Task to carry out ->
Filter the records below and copy every line containing the word "agent".

(Beginning of Supplied data)

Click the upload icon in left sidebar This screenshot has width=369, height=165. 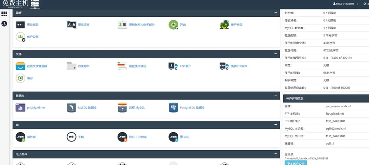4,24
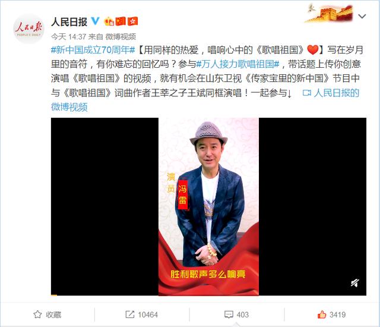The height and width of the screenshot is (327, 380).
Task: Click the blue verified V badge
Action: [95, 21]
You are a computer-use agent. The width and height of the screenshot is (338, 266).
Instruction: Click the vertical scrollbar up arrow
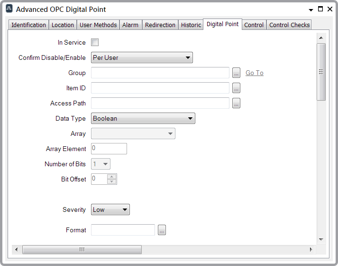pyautogui.click(x=321, y=38)
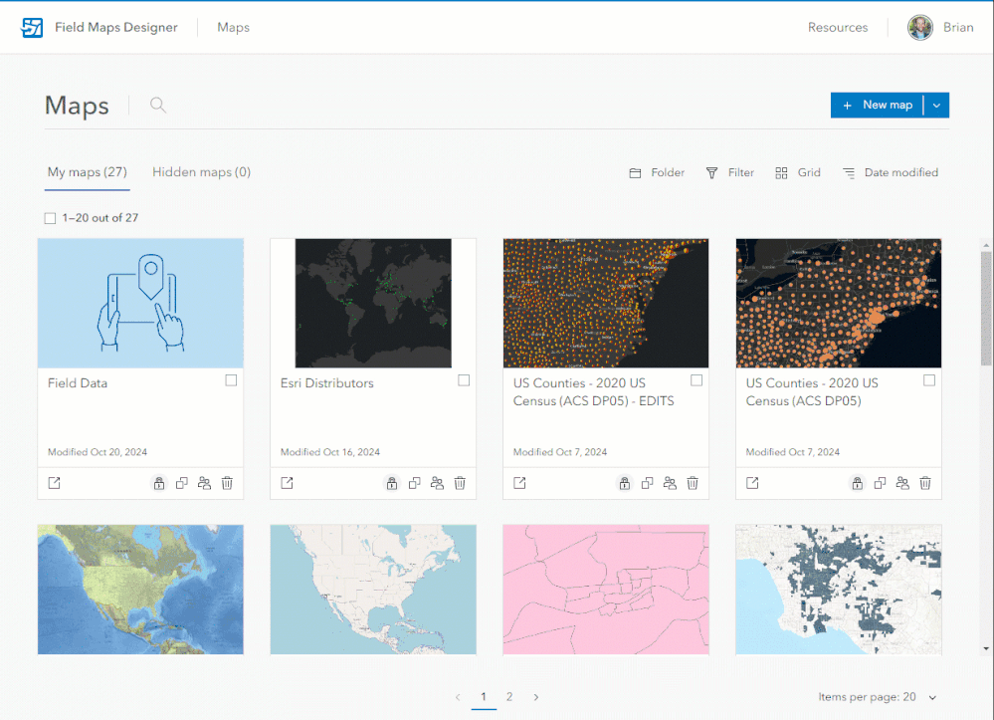Click the New map button

click(876, 105)
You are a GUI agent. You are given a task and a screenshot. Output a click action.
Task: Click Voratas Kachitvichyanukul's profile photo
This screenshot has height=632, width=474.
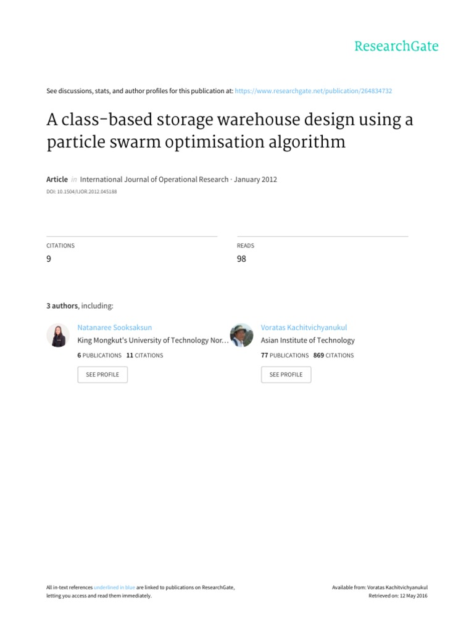241,335
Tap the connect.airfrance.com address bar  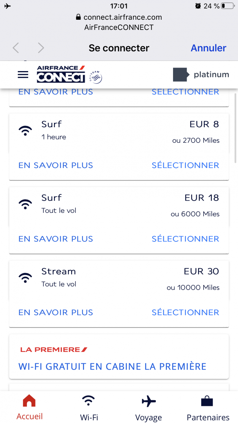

(End of Supplied data)

Task result ->
You are a computer-use agent. The width and height of the screenshot is (338, 266).
You are a GUI agent. You are given a task and a screenshot. Output a click action.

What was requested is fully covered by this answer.